I am trying to understand exactly how certain brokers, who had preferential access to NSE servers, were making money.
I know that the orders placed by these brokers were filled first. But as far as I am concerned, the speed of execution has never been an issue in trading. What really mattered always whether I was right about the direction of the trade or not.
So, how does it matter if some of these brokers were able to get their orders filled first? If they were wrong about the direction of the trade, wouldn’t they be losing money anyway? For example, if these guys were to place buy orders on Reliance (which has been falling non stop in last 3 days) and their orders were filled first, wouldn’t they still be losing money??
What am I missing here? Did they have access to more information than the rest of us that somehow revealed the direction of the stock movement in advance? What exactly was that information? Level 2/3 data may be??
Any explanation would be greatly appreciated! I am going crazy thinking about this
For normal users there is a split second delay in the data that comes through some of these brokers, this is a great disadvantage for high frequency traders. Furthermore, nse platform itself is crummy, the 5 paisa increments for securities is clearly designed to increase volatility and favor institutional traders.
I think this has happened long back . There were two server in NSE , primary and secondary(backup) , 4 or 5 companies got access to this secondary and they getting the price ticks half a second earlier and they were getting good profit.
How sebi found this is , when they checked logs or something , there where 4 or 5 companies , whose orders are alone being in top , then they backtraced and found whats happening.

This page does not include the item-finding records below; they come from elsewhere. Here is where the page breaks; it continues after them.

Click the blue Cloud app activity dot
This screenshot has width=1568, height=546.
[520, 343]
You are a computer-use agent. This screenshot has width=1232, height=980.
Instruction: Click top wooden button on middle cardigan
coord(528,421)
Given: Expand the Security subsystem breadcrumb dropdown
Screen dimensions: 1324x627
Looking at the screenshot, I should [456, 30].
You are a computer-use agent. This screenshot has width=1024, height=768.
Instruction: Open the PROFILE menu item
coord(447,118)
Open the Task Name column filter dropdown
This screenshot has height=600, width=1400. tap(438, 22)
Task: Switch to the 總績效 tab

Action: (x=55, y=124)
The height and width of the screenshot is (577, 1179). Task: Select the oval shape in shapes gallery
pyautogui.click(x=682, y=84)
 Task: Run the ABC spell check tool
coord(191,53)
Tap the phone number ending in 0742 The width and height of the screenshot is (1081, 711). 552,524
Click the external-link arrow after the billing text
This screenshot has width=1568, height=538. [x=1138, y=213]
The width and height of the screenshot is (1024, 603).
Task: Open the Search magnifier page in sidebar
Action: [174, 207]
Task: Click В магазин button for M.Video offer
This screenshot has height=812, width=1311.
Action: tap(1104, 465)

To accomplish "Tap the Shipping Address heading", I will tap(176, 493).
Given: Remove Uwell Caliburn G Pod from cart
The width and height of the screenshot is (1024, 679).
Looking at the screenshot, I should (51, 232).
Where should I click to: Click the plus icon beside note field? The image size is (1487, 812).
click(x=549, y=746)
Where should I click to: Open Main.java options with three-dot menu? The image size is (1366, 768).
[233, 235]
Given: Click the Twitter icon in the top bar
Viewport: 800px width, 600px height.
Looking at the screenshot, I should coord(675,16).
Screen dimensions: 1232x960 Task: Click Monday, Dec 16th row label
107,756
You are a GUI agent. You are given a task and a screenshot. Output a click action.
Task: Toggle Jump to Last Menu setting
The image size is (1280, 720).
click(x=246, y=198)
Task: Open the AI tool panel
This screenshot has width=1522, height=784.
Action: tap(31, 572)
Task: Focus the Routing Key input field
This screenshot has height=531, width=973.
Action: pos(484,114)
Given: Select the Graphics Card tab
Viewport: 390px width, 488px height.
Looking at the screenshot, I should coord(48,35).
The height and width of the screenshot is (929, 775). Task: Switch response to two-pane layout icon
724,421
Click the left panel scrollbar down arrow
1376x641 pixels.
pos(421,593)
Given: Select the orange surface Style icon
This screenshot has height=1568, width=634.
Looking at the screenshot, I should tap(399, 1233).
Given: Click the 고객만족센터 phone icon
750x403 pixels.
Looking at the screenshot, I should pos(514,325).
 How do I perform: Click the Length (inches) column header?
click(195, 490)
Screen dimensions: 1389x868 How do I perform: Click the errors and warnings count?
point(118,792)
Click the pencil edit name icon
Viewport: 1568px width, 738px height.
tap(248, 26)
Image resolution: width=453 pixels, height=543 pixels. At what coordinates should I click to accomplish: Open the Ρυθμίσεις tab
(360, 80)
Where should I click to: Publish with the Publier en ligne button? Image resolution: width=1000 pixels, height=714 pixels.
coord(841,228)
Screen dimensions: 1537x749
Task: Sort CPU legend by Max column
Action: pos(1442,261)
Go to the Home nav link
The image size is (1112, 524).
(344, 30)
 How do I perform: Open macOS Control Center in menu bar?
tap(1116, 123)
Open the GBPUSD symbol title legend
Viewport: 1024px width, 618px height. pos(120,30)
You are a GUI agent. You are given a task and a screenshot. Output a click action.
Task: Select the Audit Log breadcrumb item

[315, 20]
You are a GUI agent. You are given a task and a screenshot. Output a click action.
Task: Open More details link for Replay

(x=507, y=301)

I didn’t get one thing. Being a private organization NSE and BSE have prerogative to provide their facilities to their customers on preferential basis. Pay more get more (like other organizations, even govt financial institutions provide services on preferential basis). Am I missing anything here? @nithin@siva-reddy
It is responsibility of SEBI to safeguard interests of minority Shareholder(At least on papers). Stock exchanges are regulated by SEBI. Giving preferential access to any entity apparently means being unfair to smaller players.